- _What the exercise asks_
Reproduce the entries below word for word, leaving out the pictures.

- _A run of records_
---------------

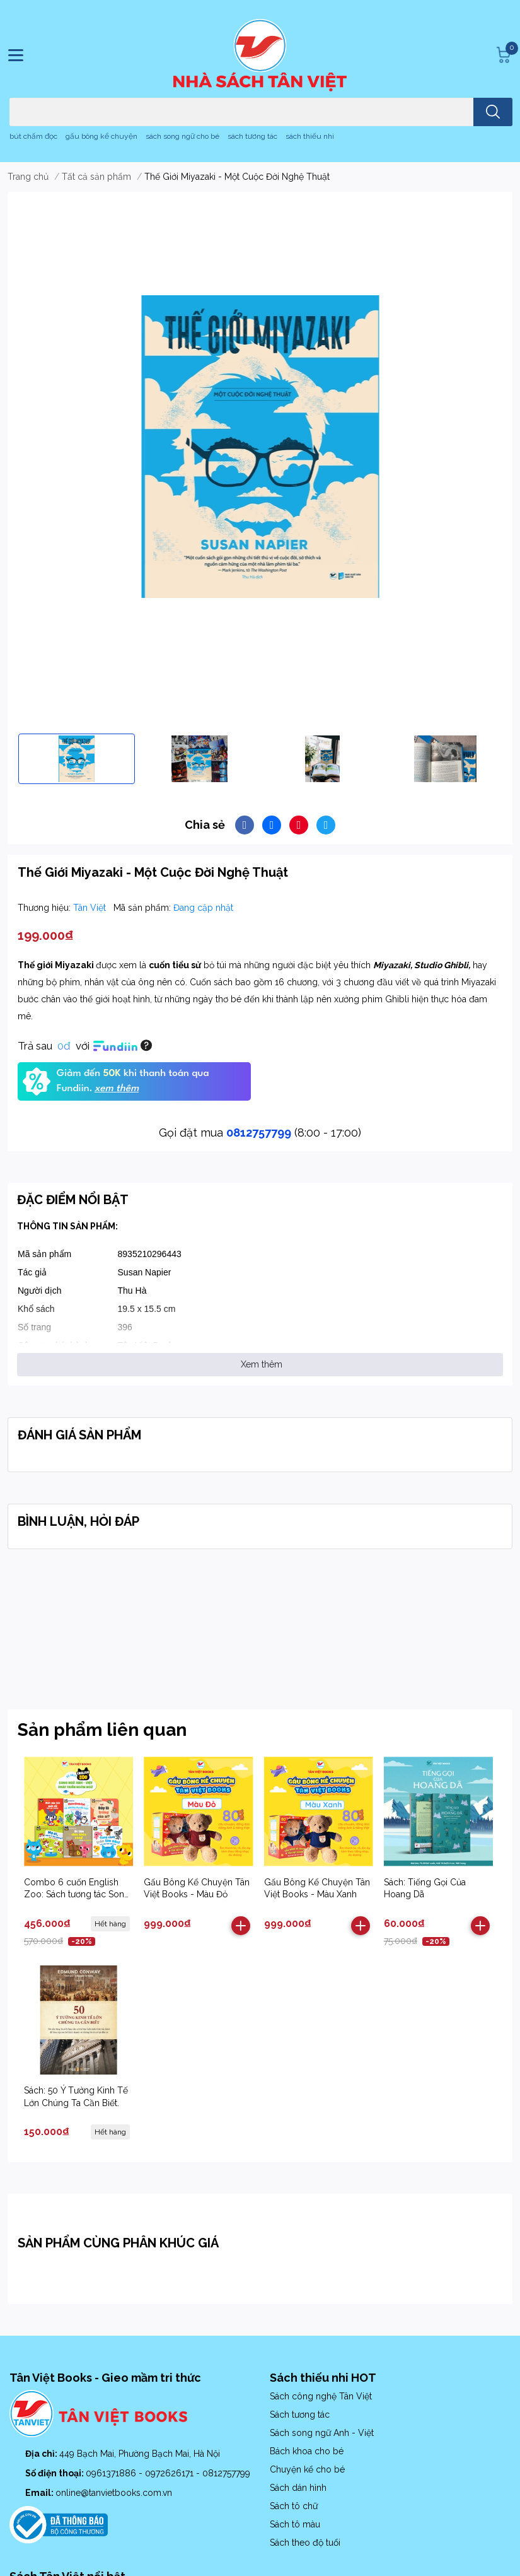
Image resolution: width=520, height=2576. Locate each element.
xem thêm (117, 1089)
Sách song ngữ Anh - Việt (322, 2433)
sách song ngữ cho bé (182, 136)
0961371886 (112, 2473)
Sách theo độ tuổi (305, 2543)
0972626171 (170, 2473)
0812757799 (258, 1132)
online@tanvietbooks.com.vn (113, 2493)
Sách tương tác (300, 2414)
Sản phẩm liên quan (102, 1729)
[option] (76, 759)
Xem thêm (261, 1364)
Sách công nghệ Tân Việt (321, 2396)
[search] (492, 112)
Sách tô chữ (294, 2506)
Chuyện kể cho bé (307, 2469)
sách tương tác (252, 136)
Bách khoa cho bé (307, 2451)
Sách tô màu (295, 2524)
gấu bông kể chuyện (101, 136)
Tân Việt (90, 908)
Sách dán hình (298, 2488)
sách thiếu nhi (310, 136)
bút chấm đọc (33, 136)
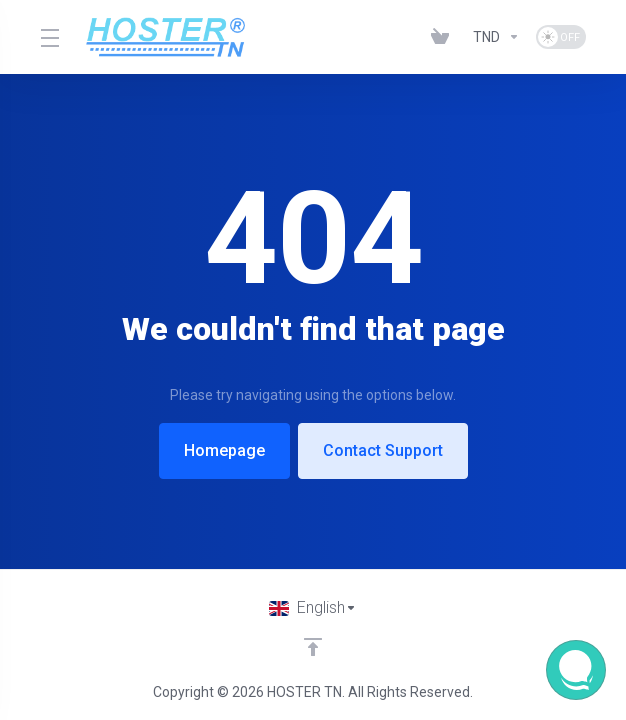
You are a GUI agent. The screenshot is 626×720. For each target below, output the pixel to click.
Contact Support (383, 450)
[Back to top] (313, 647)
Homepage (224, 450)
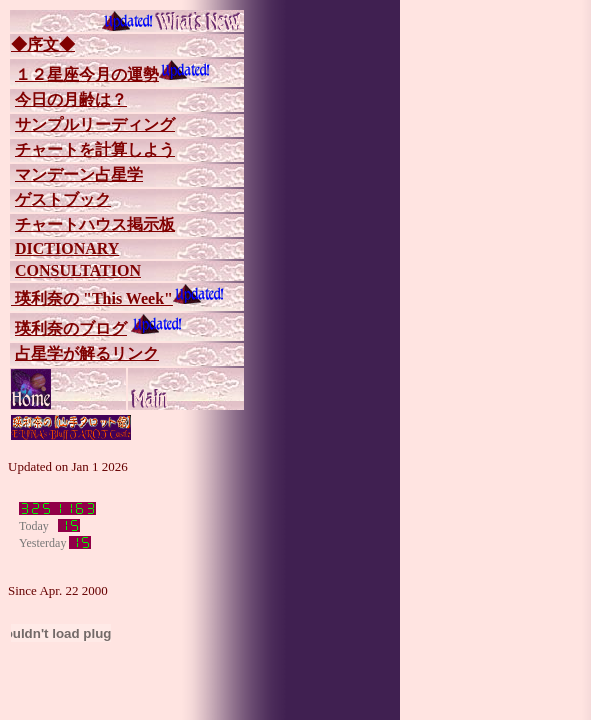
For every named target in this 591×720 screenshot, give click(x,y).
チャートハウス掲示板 (95, 224)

---------------

- _Complete output_
Image resolution: width=520, height=2576. Locate each element.
xem thêm (117, 1089)
Sách song ngữ Anh - Việt (322, 2433)
sách song ngữ cho bé (182, 136)
0961371886 (112, 2473)
Sách theo độ tuổi (305, 2543)
0972626171 (170, 2473)
0812757799 (258, 1132)
online@tanvietbooks.com.vn (113, 2493)
Sách tương tác (300, 2414)
Sản phẩm liên quan (102, 1729)
[option] (76, 759)
Xem thêm (261, 1364)
Sách công nghệ Tân Việt (321, 2396)
[search] (492, 112)
Sách tô chữ (294, 2506)
Chuyện kể cho bé (307, 2469)
sách tương tác (252, 136)
Bách khoa cho bé (307, 2451)
Sách tô màu (295, 2524)
gấu bông kể chuyện (101, 136)
Tân Việt (90, 908)
Sách dán hình (298, 2488)
sách thiếu nhi (310, 136)
bút chấm đọc (33, 136)
You are a GUI agent. The screenshot is 626×720. For each target below, output the pixel to click.
Contact Support (383, 450)
[Back to top] (313, 647)
Homepage (224, 450)
For every named target in this 591×720 screenshot, give click(x,y).
チャートハウス掲示板 (95, 224)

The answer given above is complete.